# Is this an unofficial FA mirror?



## Cloudchaser (Nov 9, 2012)

Googled for an artist who did guest art for a furry webcomic I keep up with and this came up in the results, which was surprising to me since FA is not supposed to be searchable by Google.

http://imiak.furaffinity.net

I've never heard of it before.  I know what sfw.furaffinity.net is, but not imiak.furaffinity.net.  Is it an unofficial mirror?


----------



## CannonFodder (Nov 9, 2012)

It's probably just one of the servers.


----------



## Devious Bane (Nov 9, 2012)

You can put anything in front of "Furaffinity.net" and do that.
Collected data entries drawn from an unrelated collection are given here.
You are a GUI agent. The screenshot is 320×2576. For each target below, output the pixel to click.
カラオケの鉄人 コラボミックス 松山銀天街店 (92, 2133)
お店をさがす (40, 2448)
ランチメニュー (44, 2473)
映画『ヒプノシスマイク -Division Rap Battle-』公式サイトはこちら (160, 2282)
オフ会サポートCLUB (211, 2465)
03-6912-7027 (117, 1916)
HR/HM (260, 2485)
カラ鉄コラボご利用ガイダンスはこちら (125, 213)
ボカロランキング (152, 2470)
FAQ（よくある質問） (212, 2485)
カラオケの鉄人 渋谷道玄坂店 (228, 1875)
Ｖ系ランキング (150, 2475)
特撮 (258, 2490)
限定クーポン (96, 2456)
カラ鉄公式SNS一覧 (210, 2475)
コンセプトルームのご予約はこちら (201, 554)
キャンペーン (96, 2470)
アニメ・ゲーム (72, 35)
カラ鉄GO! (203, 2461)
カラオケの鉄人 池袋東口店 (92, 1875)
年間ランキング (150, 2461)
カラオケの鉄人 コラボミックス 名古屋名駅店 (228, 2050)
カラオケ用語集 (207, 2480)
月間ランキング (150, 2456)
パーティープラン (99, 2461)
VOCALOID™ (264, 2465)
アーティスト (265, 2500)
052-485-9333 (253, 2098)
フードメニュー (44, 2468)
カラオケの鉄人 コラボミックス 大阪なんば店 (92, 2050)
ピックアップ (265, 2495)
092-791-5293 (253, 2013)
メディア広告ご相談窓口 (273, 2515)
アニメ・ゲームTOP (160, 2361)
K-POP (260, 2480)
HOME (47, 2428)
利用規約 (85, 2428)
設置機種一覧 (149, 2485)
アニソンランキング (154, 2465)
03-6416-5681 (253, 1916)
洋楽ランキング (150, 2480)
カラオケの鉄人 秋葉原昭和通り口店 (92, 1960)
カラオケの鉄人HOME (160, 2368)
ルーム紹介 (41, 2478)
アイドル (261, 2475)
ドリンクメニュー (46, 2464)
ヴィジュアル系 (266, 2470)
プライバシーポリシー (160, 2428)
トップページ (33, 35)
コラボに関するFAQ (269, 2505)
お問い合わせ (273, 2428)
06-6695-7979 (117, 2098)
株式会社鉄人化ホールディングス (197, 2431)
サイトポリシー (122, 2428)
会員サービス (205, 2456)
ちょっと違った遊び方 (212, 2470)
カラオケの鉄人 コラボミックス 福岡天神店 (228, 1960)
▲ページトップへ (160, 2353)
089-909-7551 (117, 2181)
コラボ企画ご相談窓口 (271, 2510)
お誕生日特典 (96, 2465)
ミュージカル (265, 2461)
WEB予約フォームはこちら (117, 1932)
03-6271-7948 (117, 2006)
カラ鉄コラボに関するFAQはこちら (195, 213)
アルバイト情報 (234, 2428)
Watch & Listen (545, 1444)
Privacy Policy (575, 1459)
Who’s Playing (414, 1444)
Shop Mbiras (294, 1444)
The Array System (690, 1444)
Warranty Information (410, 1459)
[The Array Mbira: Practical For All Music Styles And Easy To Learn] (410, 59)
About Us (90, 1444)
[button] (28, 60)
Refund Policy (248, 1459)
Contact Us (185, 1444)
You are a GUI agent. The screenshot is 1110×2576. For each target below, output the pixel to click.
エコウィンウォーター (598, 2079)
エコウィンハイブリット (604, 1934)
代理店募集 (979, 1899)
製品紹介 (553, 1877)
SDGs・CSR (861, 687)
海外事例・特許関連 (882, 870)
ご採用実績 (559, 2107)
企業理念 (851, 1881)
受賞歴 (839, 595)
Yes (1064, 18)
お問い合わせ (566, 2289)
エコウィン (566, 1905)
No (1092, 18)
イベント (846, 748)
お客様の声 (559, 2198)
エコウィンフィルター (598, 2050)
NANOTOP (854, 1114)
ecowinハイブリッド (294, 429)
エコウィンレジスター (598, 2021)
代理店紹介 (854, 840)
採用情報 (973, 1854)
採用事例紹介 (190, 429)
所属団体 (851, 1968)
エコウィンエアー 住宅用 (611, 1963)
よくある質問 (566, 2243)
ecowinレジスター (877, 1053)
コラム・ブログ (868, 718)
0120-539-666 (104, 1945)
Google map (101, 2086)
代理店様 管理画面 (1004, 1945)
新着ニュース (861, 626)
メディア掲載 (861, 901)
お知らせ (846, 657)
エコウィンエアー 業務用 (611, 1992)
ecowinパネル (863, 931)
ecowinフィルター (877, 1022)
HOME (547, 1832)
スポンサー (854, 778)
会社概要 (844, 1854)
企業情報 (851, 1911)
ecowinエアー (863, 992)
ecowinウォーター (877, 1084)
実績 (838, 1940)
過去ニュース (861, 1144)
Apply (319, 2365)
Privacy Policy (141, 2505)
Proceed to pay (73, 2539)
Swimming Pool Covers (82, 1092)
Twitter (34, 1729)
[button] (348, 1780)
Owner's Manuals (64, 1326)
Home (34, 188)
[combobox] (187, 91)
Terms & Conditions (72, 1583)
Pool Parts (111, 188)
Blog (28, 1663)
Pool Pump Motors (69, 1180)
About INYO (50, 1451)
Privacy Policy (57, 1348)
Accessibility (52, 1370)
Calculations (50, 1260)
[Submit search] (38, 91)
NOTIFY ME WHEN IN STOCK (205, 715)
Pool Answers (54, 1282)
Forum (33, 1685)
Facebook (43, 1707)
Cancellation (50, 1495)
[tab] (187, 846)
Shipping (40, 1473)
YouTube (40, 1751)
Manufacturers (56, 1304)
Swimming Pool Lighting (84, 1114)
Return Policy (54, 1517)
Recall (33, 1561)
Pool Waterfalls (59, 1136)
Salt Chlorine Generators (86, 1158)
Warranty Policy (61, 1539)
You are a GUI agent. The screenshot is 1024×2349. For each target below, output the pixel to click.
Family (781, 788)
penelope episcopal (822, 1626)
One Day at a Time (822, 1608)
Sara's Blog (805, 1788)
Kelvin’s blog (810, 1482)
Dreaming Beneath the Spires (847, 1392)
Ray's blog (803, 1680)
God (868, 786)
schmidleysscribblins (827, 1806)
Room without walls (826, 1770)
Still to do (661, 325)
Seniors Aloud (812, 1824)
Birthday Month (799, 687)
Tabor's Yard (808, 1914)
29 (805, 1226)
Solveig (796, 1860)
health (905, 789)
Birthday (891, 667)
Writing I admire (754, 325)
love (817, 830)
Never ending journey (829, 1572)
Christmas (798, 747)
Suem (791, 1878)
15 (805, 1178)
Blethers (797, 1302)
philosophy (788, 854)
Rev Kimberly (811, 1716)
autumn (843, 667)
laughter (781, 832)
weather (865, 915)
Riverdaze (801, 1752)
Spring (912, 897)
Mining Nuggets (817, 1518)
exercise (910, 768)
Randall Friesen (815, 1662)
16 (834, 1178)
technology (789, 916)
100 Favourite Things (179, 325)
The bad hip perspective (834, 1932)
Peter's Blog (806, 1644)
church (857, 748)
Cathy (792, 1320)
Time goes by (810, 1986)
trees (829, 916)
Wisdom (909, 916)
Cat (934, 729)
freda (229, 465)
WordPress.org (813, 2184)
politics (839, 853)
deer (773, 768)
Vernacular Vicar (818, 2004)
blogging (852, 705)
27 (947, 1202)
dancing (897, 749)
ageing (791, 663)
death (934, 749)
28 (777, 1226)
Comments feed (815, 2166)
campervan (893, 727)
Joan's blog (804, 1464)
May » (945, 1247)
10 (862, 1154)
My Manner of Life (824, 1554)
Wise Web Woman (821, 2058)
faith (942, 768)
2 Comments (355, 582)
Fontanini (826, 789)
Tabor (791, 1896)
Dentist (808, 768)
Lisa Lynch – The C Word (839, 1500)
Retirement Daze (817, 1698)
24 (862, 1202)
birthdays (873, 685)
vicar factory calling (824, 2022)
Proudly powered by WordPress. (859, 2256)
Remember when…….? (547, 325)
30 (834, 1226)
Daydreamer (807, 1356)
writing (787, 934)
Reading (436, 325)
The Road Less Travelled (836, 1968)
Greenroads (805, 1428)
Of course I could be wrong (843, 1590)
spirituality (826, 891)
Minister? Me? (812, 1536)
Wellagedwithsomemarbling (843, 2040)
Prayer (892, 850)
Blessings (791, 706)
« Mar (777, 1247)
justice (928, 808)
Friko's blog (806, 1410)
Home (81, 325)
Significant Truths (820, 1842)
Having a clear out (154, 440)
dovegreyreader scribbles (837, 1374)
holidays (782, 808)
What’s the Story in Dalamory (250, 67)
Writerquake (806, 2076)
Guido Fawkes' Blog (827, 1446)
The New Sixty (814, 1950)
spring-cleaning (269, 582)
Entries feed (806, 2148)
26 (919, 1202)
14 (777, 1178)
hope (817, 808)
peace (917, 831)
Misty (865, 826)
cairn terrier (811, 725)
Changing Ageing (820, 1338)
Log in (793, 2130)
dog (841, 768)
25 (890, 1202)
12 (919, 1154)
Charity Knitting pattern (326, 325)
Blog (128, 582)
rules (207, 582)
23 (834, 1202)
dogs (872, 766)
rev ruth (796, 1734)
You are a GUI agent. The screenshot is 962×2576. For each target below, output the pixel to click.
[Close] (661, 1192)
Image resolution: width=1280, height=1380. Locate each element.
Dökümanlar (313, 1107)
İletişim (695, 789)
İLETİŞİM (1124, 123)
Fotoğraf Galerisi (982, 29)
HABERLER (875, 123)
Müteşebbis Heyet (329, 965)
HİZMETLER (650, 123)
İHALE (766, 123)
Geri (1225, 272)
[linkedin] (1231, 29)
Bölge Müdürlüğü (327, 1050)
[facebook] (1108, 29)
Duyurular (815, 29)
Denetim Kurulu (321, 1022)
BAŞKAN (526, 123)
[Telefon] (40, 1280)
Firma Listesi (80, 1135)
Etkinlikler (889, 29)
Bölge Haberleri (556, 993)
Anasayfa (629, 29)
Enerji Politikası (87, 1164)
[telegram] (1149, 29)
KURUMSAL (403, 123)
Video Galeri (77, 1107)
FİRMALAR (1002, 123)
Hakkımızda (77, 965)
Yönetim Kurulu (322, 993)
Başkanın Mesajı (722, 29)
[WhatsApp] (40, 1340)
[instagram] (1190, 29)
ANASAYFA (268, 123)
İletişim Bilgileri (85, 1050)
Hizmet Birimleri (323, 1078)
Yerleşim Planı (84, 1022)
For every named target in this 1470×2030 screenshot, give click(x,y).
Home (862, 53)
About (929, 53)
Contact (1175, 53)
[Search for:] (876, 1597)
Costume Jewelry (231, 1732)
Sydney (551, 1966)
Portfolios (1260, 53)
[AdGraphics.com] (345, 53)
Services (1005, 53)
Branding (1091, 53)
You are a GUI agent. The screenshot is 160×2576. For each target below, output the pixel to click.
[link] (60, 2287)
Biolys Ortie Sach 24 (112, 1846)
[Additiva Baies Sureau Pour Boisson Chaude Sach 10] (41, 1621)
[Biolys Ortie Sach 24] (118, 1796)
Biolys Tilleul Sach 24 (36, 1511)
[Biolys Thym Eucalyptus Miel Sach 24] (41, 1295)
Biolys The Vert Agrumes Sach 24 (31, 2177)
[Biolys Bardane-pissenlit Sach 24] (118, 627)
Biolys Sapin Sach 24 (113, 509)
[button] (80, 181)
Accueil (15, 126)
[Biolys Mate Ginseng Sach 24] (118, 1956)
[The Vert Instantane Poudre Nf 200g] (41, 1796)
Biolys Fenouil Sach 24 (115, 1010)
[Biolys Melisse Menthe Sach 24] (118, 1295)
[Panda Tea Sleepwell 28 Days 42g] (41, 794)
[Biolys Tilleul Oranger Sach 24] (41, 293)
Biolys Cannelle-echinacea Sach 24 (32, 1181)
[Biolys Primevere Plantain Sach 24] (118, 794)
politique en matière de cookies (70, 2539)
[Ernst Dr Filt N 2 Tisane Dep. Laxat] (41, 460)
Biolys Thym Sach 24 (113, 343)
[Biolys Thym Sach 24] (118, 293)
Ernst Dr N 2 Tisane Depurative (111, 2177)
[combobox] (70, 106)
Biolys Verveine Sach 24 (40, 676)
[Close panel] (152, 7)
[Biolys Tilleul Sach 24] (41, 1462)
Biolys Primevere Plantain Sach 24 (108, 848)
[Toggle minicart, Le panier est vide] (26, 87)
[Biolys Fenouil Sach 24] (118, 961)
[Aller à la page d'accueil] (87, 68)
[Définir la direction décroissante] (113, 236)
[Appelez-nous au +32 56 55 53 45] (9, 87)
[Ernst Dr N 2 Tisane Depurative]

Example:

http://stupid.furaffinity.net/
http://retarded.furaffinity.net/
http://crap.furaffinity.net/
http://courtesy.furaffinity.net/
http://of.furaffinity.net/
http://lazy.furaffinity.net/
http://design.furaffinity.net/
http://thankyou.furaffinity.net/


----------



## Cloudchaser (Nov 9, 2012)

That's odd, I didn't know it would do that.  Doesn't work with other sites.  Something in FA's coding?


----------



## Devious Bane (Nov 9, 2012)

Cloudchaser said:


> Something in FA's coding?


Also used to result in same strange bug that would make you appear as a guest, but since that much was patched I would assume it's deliberately part of the site's construct.


----------



## ab2525 (Nov 11, 2012)

http://thanks.for.visiting.furaffinity.net/?don't.let.the.door.hit.you.on.the.way.out


----------